■ PROBLEM STATEMENT: Quote all of the data that follows exactly as written, skipping the images.

_ _ _

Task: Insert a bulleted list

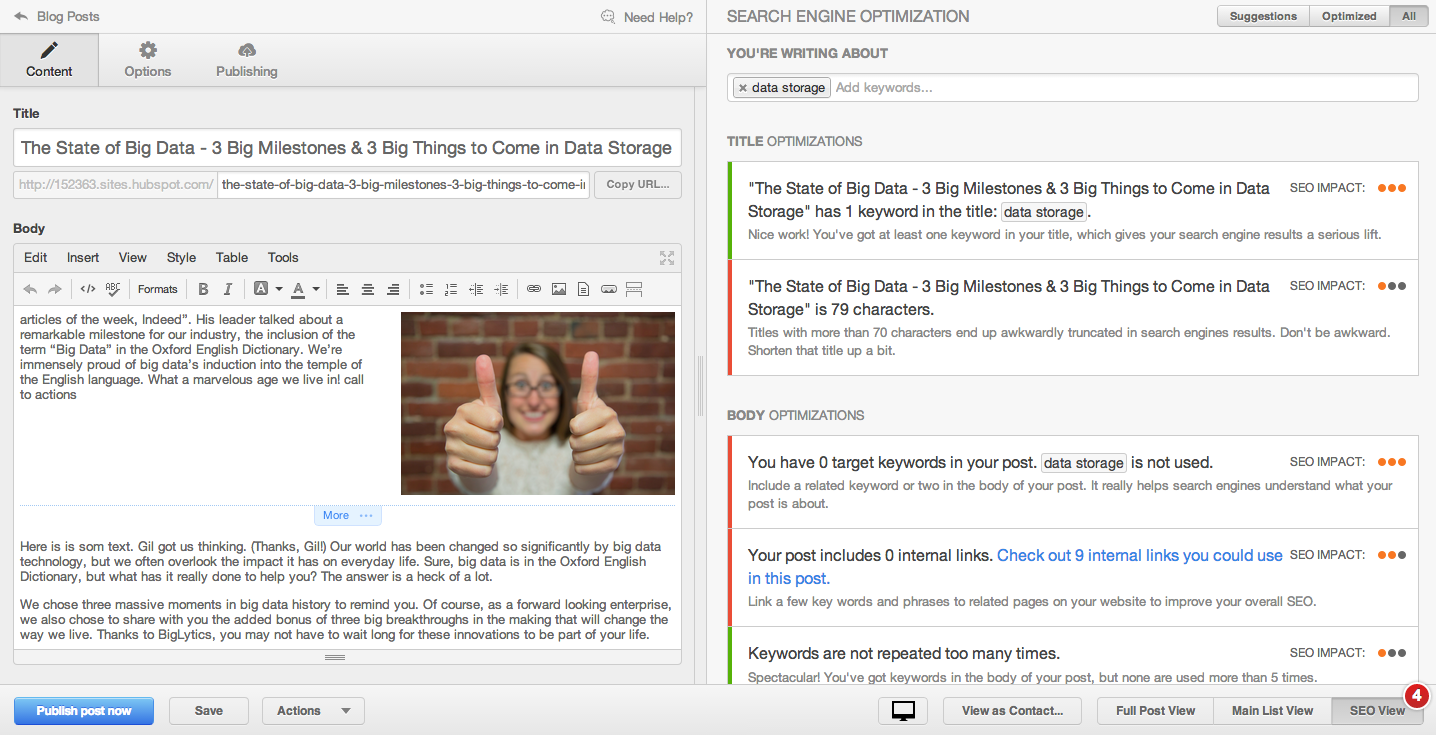Action: 426,289
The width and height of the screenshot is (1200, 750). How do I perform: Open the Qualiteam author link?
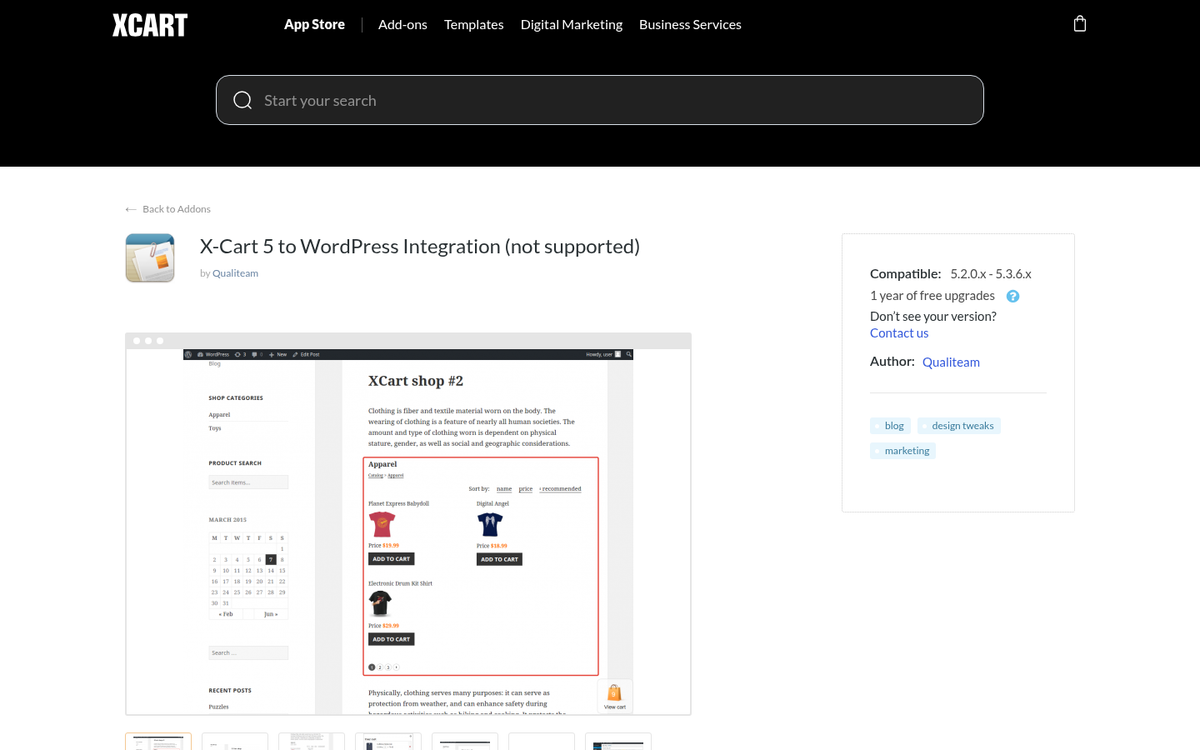[x=951, y=362]
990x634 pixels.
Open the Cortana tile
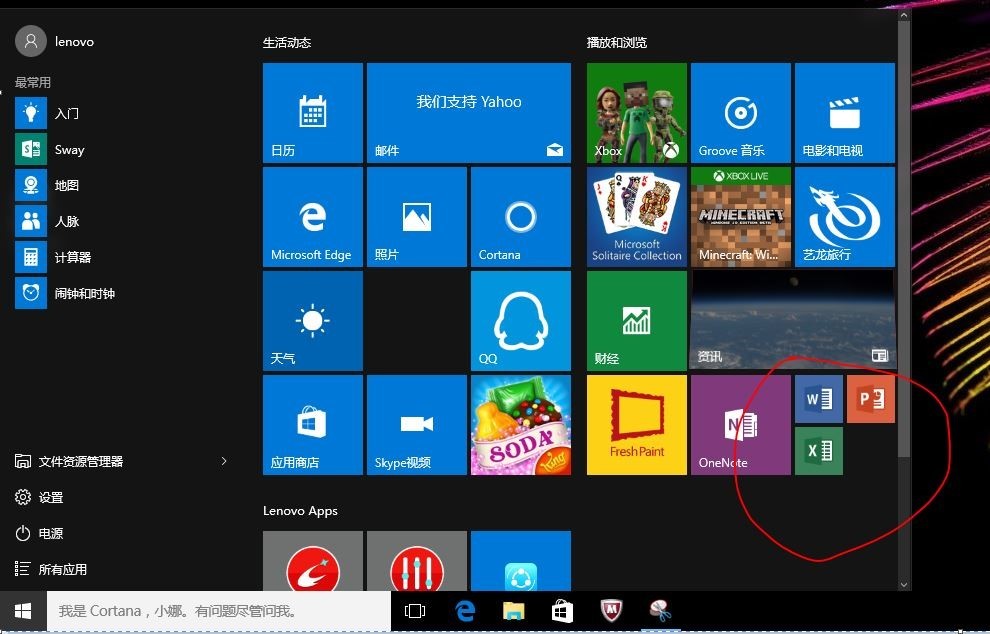[521, 217]
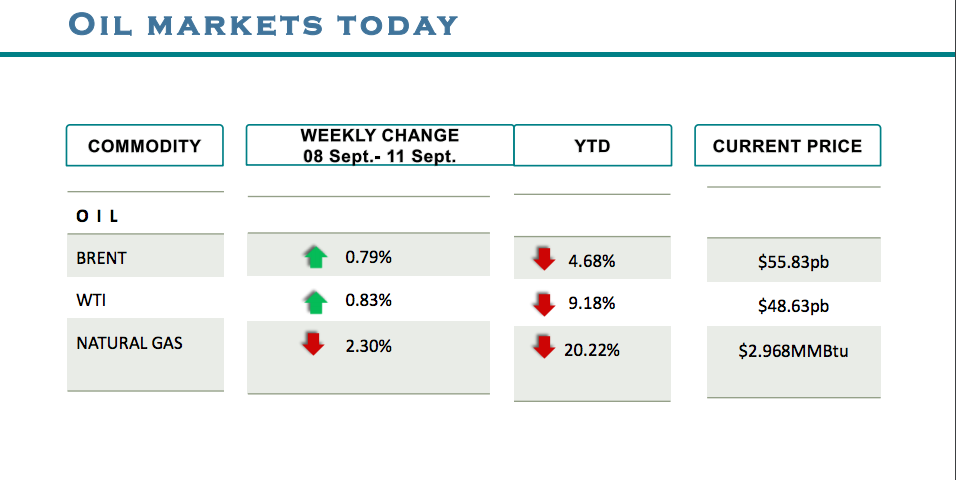Click the 20.22% YTD value

point(593,350)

_ _ _

■ TASK ANSWER:
Task: Insert a bulleted list

Action: 426,289
The width and height of the screenshot is (1200, 750). How do I perform: Open the Qualiteam author link?
[x=951, y=362]
990x634 pixels.
Open the Cortana tile
[521, 217]
Click the 20.22% YTD value

point(593,350)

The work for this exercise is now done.